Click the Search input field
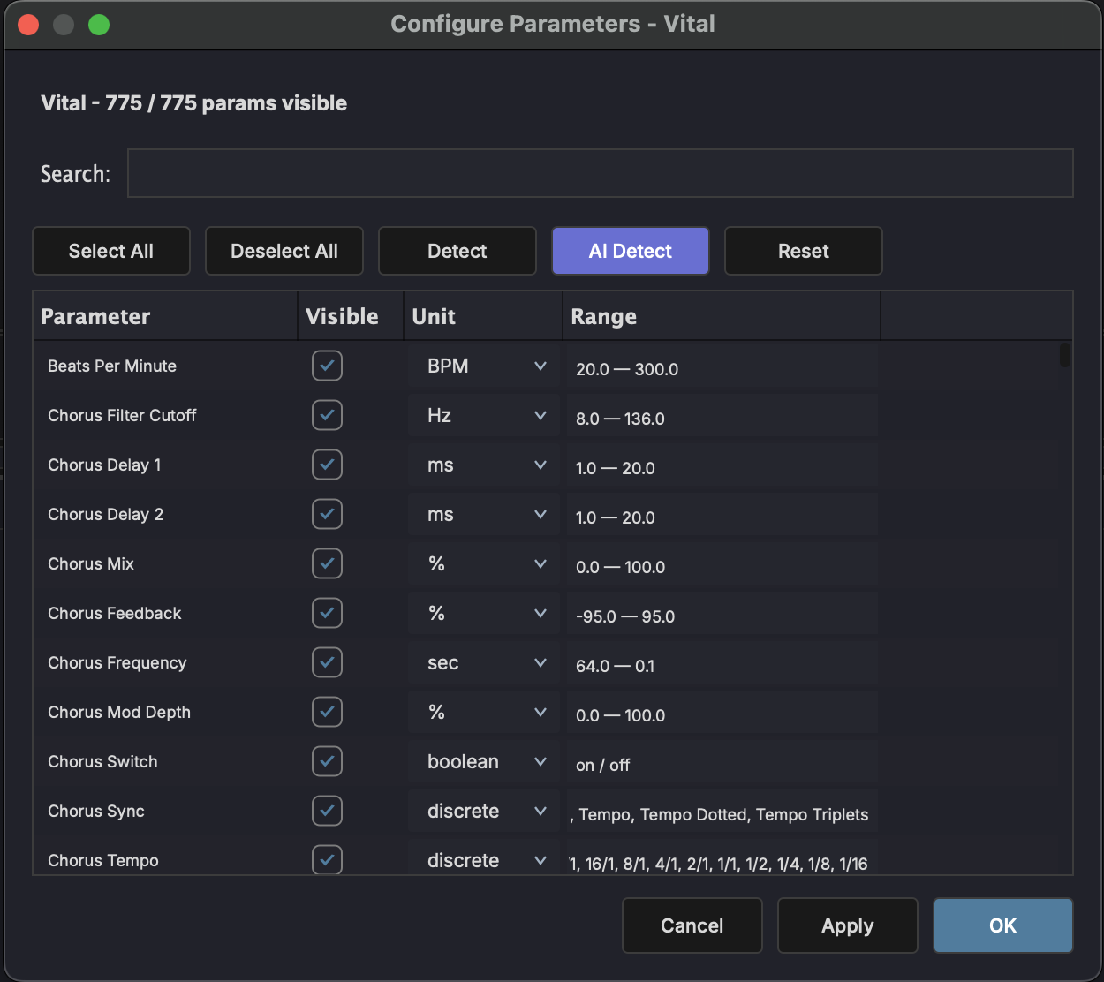Image resolution: width=1104 pixels, height=982 pixels. (601, 173)
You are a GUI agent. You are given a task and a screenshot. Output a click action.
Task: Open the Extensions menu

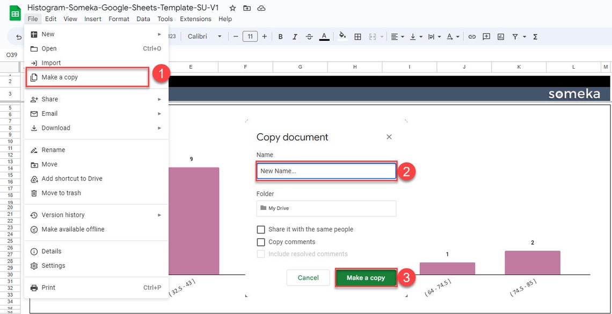click(195, 18)
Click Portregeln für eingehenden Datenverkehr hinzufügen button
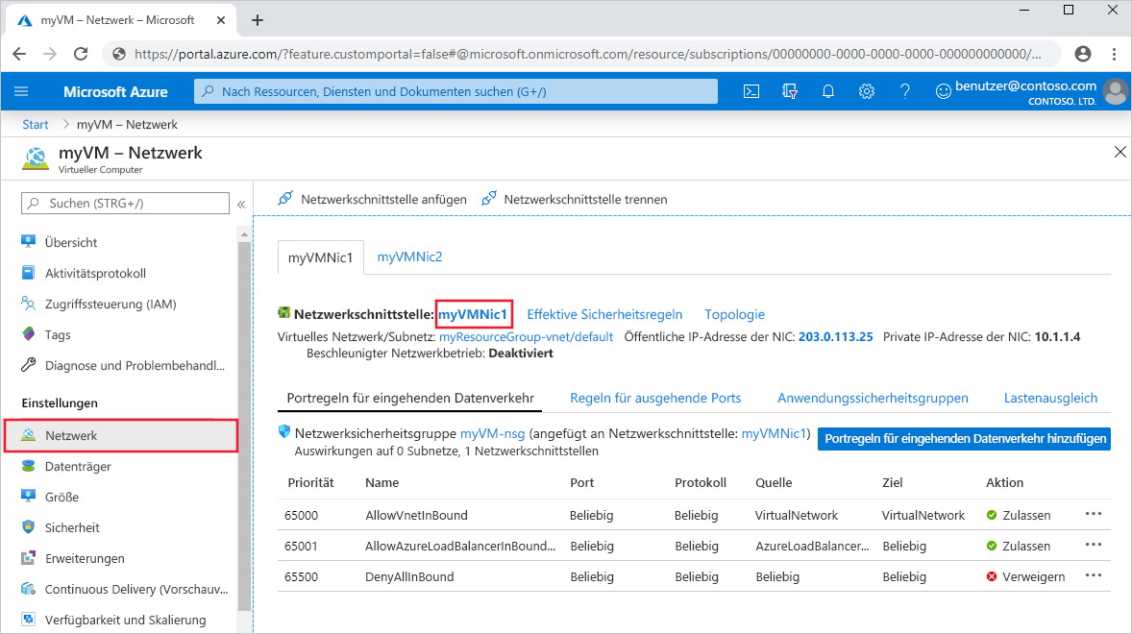 point(964,439)
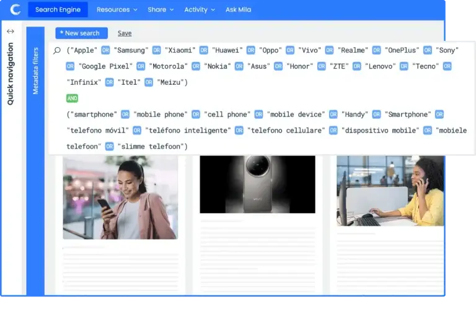This screenshot has height=317, width=476.
Task: Click the green AND operator badge
Action: coord(72,98)
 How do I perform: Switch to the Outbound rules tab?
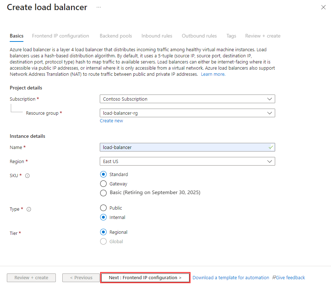(199, 36)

++++++++

§ ASSIGNMENT:
Exact lines, nothing more: output the one with "How do I perform: Switch" and every later line through the end of the data, skipping pictures.

§ YOUR RESPONSE:
 How do I perform: Switch to the Outbound rules tab?
(199, 36)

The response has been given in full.